I make the point that not everyone can manipulate their currency downwards to run an export surplus. The world needs countries like the UK and USA to let their currencies float and run offsetting trade deficits. You ignore that and you start telling me about the historic yen – dollar exchange rate, which has really got FA to do with it.
Can you either engage or talk to someone else please?
Peter Martin,
Management of currency is practiced by nation states and central banks across the world to maintain price stability. That is not currency manipulation, dumping or protectionism.
Germany uses a shared currency. It has a export surplus because it has a strong comparative advantage in advanced manufacturing and is a member of a single market that allows for the free flow of traded goods (but not yet services).
Japan has a floating currency but like Germany has a comparative advantage in advanced manufacturing and electronics.
China is a developing economy that uses a managed float, competes on cost and has an advantage in unit labour costs over producers of consumer goods in developed economies.
Australia’s has a floating currency. It’s export surplus is based largely on the commodities it produces.
In the Euro area, Ireland, Portugal and Spain ran current account deficits before the financial crisis but are now running surpluses. Almost every Euruzone country – apart from France, Estonia and Spain – is now running a primary fiscal surplus (ie, before interest payments).
Over 40% of the US trade deficit is with China, but the US also runs trade deficits with Canada and Mexico it’s Nafta free trade partners, both of whom have free floating currencies. The UK deficit also arises from its free trade partners in the EU who also use a free floating currency.
The US and the UK both rely on capital flows to their dominant financial centres, both to fund the deficits in traded goods and services and maitain the availability of credit for the consumption of imports.
@ JoeB,
Look, any country that doesn’t let its currency freely float is manipulating its value.
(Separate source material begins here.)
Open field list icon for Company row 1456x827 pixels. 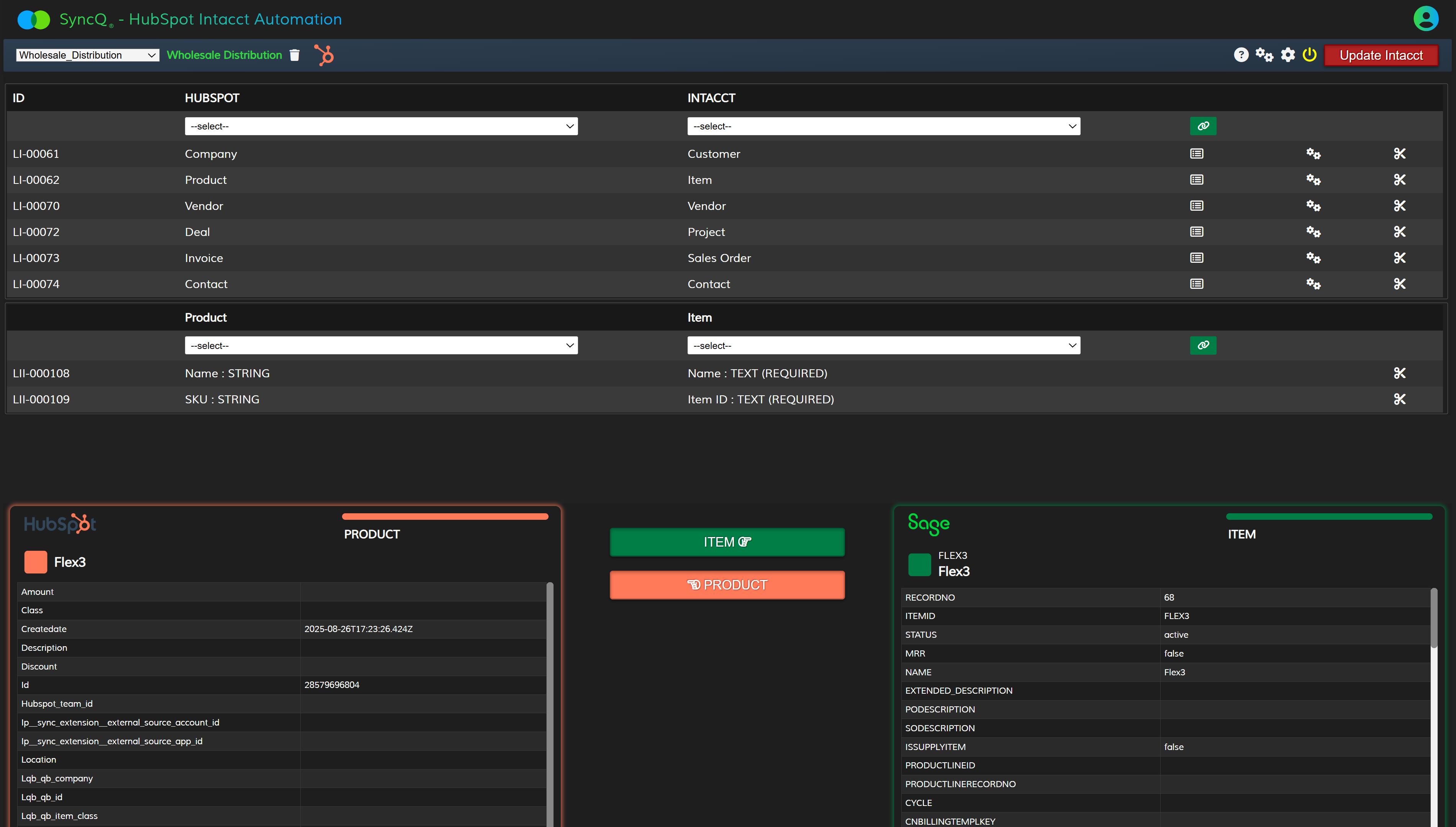[1197, 154]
You might like to choose more acceptable synonyms for manipulation like ‘management’, or ‘engineering’ but the whole point of doing this is to game the system and run an export surplus. The manipulation is therefore downwards rather than upwards. And, you really must have no concept of the inflationary process if you think that countries depress their currency level to control inflation.
Suppose the UK government decided to peg the pound at 10% lower than its market value supposedly to ‘control inflation’. There would be howls of protest, and rightly so, on LDV about that. I wouldn’t give much for your chances of persuading anyone that it was a good anti-inflationary move.
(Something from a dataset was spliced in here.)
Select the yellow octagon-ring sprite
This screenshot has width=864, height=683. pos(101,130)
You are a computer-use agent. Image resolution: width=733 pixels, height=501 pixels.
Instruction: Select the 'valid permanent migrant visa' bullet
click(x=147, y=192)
You’re probably right about Japan having moved to allow the Yen to float more freely. Good on them. But guess what’s happened to Japanese trade?
https://www.marketwatch.com/story/japans-trade-deficit-almost-doubles-in-august-2018-09-18
@ Peter Martin
So we agree, after all.
Goodbye for now. Have a good week.
@ Chris Moore,
I should be careful before admitting that you agree with what most people consider my ‘loopy’ economic take!
On the other hand if you’d said that God had created all the ££ that He thought we’d ever need, and had then left strict instructions that we should never create any more or we’d end up with a Weimar like hyperinflation, you’d be more in agreement with most commentators on LDV!